Some veterans have adopted views against war and common military practices, joining groups such as the About Face veterans anti-war advocacy organization and the Just Seeds artist collective to express their viewpoints constructively and to advocate for anti-war policies.
The Veteran Voce: A Veterans Weekend of Art, Music, and Conversation exhibition at Galeria E.V.A. running Saturday through Monday collects the artistic expressions of several veterans who have chosen to question authority and speak out against what they believe are injustices they have witnessed.
Moral injury
In 2006 when Jules Vaquera returned from six months of service in the U.S. Air Force at Abu Ghraib prison in Iraq, she knew all was not right.
She said it was a “brutal, horrible … place,” and afterward, “I spent two [to] three years just in complete avoidance of all things veteran, war, military generally, which is very difficult when you live in San Antonio,” known as Military City U.S.A.
Mental health struggles followed, in part due to what she termed moral injury. “By following the orders of my superiors, I did some things that violated some of my own deeply held moral values.”
A way she chose to heal from her injuries is “by fighting for justice and fighting for a world without war.”
Vaquera and others like her have processed their experiences through art and music. ”The point of making the art is 100% to heal, whatever that means for a person.”
After quickly organizing a Veteran Voce event in time for Veterans Day last year at Galeria E.V.A., this year Vaquera and a small group of veteran friends have curated a diverse range of their artworks including photographs, prints, paintings and multimedia installations.
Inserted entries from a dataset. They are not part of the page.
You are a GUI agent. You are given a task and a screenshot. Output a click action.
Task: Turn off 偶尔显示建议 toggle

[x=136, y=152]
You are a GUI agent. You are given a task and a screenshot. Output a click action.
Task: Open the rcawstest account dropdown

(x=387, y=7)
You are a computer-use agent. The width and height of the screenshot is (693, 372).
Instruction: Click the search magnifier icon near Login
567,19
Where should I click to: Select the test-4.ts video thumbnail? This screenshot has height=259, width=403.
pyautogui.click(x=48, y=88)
Vaquera will contribute a piece of pyrography, a form of drawing with fire on a wood surface.
War Is Trauma
Jovanni Reyes served as a U.S. Army Staff Sergeant during deployments to the Balkans, South Korea, Germany and in the U.S. He described himself as a career military person, but the runup to the Iraq war left him disillusioned.
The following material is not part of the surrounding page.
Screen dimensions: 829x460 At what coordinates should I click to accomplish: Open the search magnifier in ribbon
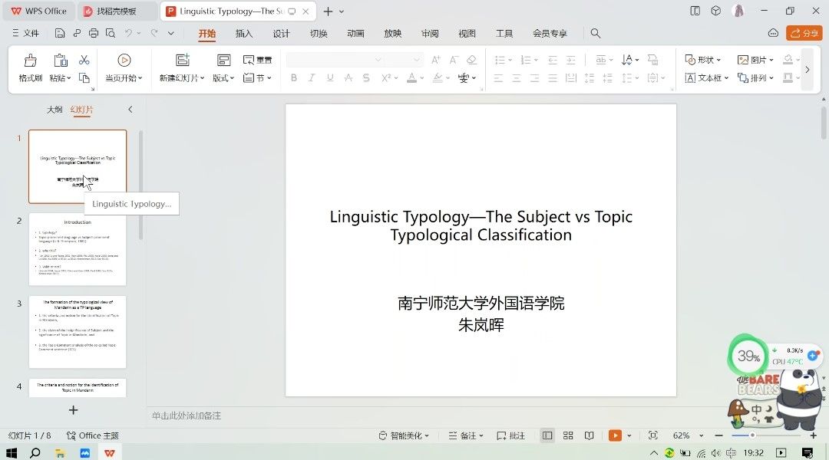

“Once it fell apart, and it starts to get revealed that, all the pretense to get into the war was fabricated. … And no one was held accountable for that,” Reyes said he made the decision to leave the Army and join Iraq Veterans Against the War, the precursor organization to About Face.
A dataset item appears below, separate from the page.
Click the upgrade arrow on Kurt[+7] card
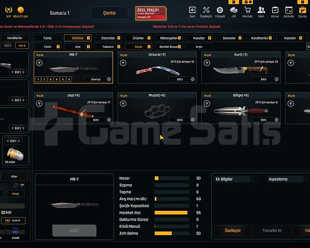pos(207,63)
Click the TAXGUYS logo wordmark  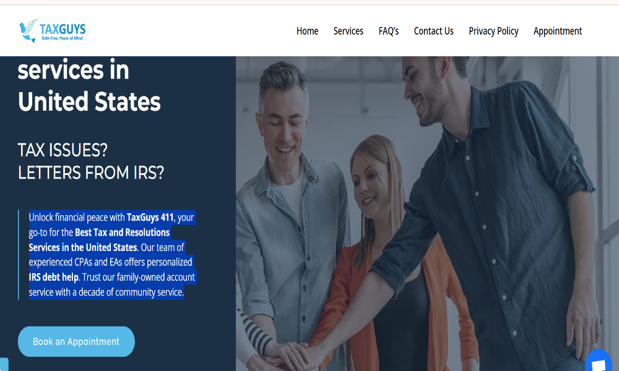click(63, 29)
His contribution to the Veteran Voce exhibition is War Is Trauma, a portfolio of 34 prints made in 2011 by Just Seeds, a Chicago-based printmaking group led by veteran and artist Aaron Hughes.
Reyes described himself as more of an organizer than an artist and said the idea for the Veteran Voce exhibitions arose from the 2018 exhibition Portraits of Courage, a collection of paintings by former President George W. Bush at the Witte Museum.
For several years following his presidency, Bush painted portraits of wounded veterans who’d served in the Iraq and Afghanistan wars begun during his first term in office.
Reyes and other like-minded veterans objected to the exhibition and what he called the rehabilitation of Bush’s reputation. “If it wasn’t for his decision to go to war, these veterans wouldn’t be disfigured, right?” he said, but complaints to the museum went unresolved.
Reyes, Vaquera and fellow anti-war veterans Rachell and Jake Tucker gathered their artwork for their first presentation prior to the coronavirus pandemic, and all return this year with the addition of work by Regina Vasquez, Trish Simone Wild and Anthony Allevato.
The good guys
Vaquera is also a musician who performs solo and with the band The Guillotinas, which will perform live during the Saturday opening reception at 7 p.m.
The show continues through the Veterans Day holiday on Monday, with a fire ritual at 11 a.m. followed by a community conversation, then a potluck and art workshop from 3 p.m. to 5 p.m. and a closing reception from 6 p.m. to 8 p.m.
Vaquera said the group hopes to bring a different perspective on military service to anyone who visits the show.
“In San Antonio, we thank veterans for their service. We’re very veteran-centric and military-centric,” she said. While most people think of them as “the good guys,” she said, “I don’t think we were. … If we can give them a different perspective on that, if we could deter them from actually joining the service, that would also be great.”
Admission to Galeria E.V.A. is free.